-- Start --

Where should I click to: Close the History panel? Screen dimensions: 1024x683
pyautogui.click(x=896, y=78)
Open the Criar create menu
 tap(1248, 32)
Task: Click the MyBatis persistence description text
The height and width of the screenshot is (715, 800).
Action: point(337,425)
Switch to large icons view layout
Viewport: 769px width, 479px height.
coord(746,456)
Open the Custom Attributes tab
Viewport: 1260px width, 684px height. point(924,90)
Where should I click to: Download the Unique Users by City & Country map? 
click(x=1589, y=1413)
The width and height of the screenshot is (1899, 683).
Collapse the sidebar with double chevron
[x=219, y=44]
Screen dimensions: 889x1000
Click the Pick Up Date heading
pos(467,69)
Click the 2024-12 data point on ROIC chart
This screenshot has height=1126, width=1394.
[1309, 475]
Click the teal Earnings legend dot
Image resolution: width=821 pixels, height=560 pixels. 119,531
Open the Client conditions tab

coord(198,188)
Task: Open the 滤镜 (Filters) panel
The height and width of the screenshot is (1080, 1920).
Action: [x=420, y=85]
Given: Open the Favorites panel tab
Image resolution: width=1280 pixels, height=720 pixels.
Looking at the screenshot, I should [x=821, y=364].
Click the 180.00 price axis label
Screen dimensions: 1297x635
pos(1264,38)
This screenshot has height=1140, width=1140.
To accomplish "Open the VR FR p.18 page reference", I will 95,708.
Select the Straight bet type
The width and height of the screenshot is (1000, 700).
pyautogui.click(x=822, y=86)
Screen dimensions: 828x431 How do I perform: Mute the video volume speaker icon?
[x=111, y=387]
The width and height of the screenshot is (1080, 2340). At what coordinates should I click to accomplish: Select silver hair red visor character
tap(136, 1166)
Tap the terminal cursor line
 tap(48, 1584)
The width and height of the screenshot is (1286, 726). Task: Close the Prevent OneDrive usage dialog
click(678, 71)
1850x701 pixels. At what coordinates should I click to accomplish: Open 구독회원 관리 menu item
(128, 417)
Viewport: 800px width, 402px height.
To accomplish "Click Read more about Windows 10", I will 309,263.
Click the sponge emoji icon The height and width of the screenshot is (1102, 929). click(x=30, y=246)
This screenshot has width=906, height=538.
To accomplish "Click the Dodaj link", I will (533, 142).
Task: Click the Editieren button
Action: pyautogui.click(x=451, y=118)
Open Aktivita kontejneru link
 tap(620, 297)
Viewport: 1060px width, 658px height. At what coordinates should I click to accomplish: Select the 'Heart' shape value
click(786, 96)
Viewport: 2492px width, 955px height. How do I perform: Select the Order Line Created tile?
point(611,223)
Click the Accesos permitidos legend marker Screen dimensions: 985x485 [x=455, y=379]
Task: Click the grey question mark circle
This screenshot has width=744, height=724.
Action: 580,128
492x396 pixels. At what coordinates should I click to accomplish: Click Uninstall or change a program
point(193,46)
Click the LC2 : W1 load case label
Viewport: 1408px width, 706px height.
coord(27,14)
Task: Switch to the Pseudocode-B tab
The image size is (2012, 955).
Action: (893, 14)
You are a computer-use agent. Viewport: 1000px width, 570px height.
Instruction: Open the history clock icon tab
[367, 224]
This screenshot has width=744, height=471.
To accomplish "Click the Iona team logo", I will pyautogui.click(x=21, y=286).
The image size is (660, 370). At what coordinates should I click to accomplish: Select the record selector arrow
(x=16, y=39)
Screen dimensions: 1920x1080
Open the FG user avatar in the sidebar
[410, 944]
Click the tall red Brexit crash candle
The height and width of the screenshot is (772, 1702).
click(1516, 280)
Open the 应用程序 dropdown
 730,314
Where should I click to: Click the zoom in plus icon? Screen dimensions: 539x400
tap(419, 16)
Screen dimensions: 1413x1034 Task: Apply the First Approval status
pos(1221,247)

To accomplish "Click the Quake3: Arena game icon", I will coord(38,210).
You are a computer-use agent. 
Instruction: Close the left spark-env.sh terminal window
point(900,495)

-- End --

What is expected ->
Please rewrite all of the records above as a numbered list, leaving out any blank lines.

Result of the exercise ->
1. Where should I click to: Close the History panel? Screen dimensions: 1024x683
2. pyautogui.click(x=896, y=78)
3. Open the Criar create menu
4.  tap(1248, 32)
5. Task: Click the MyBatis persistence description text
6. The height and width of the screenshot is (715, 800).
7. Action: point(337,425)
8. Switch to large icons view layout
9. Viewport: 769px width, 479px height.
10. coord(746,456)
11. Open the Custom Attributes tab
12. Viewport: 1260px width, 684px height. point(924,90)
13. Where should I click to: Download the Unique Users by City & Country map? 
14. click(x=1589, y=1413)
15. The width and height of the screenshot is (1899, 683).
16. Collapse the sidebar with double chevron
17. [x=219, y=44]
18. Screen dimensions: 889x1000
19. Click the Pick Up Date heading
20. pos(467,69)
21. Click the 2024-12 data point on ROIC chart
22. This screenshot has height=1126, width=1394.
23. [1309, 475]
24. Click the teal Earnings legend dot
25. Image resolution: width=821 pixels, height=560 pixels. 119,531
26. Open the Client conditions tab
27. coord(198,188)
28. Task: Open the 滤镜 (Filters) panel
29. The height and width of the screenshot is (1080, 1920).
30. Action: [x=420, y=85]
31. Given: Open the Favorites panel tab
32. Image resolution: width=1280 pixels, height=720 pixels.
33. Looking at the screenshot, I should [x=821, y=364].
34. Click the 180.00 price axis label
35. Screen dimensions: 1297x635
36. pos(1264,38)
37. This screenshot has height=1140, width=1140.
38. To accomplish "Open the VR FR p.18 page reference", I will 95,708.
39. Select the Straight bet type
40. The width and height of the screenshot is (1000, 700).
41. pyautogui.click(x=822, y=86)
42. Screen dimensions: 828x431 How do I perform: Mute the video volume speaker icon?
43. [x=111, y=387]
44. The width and height of the screenshot is (1080, 2340). At what coordinates should I click to accomplish: Select silver hair red visor character
45. tap(136, 1166)
46. Tap the terminal cursor line
47.  tap(48, 1584)
48. The width and height of the screenshot is (1286, 726). Task: Close the Prevent OneDrive usage dialog
49. click(678, 71)
50. 1850x701 pixels. At what coordinates should I click to accomplish: Open 구독회원 관리 menu item
51. (128, 417)
52. Viewport: 800px width, 402px height.
53. To accomplish "Click Read more about Windows 10", I will 309,263.
54. Click the sponge emoji icon The height and width of the screenshot is (1102, 929). click(x=30, y=246)
55. This screenshot has width=906, height=538.
56. To accomplish "Click the Dodaj link", I will (533, 142).
57. Task: Click the Editieren button
58. Action: pyautogui.click(x=451, y=118)
59. Open Aktivita kontejneru link
60.  tap(620, 297)
61. Viewport: 1060px width, 658px height. At what coordinates should I click to accomplish: Select the 'Heart' shape value
62. click(786, 96)
63. Viewport: 2492px width, 955px height. How do I perform: Select the Order Line Created tile?
64. point(611,223)
65. Click the Accesos permitidos legend marker Screen dimensions: 985x485 [x=455, y=379]
66. Task: Click the grey question mark circle
67. This screenshot has width=744, height=724.
68. Action: 580,128
69. 492x396 pixels. At what coordinates should I click to accomplish: Click Uninstall or change a program
70. point(193,46)
71. Click the LC2 : W1 load case label
72. Viewport: 1408px width, 706px height.
73. coord(27,14)
74. Task: Switch to the Pseudocode-B tab
75. The image size is (2012, 955).
76. Action: (893, 14)
77. You are a computer-use agent. Viewport: 1000px width, 570px height.
78. Instruction: Open the history clock icon tab
79. [367, 224]
80. This screenshot has width=744, height=471.
81. To accomplish "Click the Iona team logo", I will pyautogui.click(x=21, y=286).
82. The image size is (660, 370). At what coordinates should I click to accomplish: Select the record selector arrow
83. (x=16, y=39)
84. Screen dimensions: 1920x1080
85. Open the FG user avatar in the sidebar
86. [410, 944]
87. Click the tall red Brexit crash candle
88. The height and width of the screenshot is (772, 1702).
89. click(1516, 280)
90. Open the 应用程序 dropdown
91.  730,314
92. Where should I click to: Click the zoom in plus icon? Screen dimensions: 539x400
93. tap(419, 16)
94. Screen dimensions: 1413x1034 Task: Apply the First Approval status
95. pos(1221,247)
96. To accomplish "Click the Quake3: Arena game icon", I will coord(38,210).
97. You are a computer-use agent. 
98. Instruction: Close the left spark-env.sh terminal window
99. point(900,495)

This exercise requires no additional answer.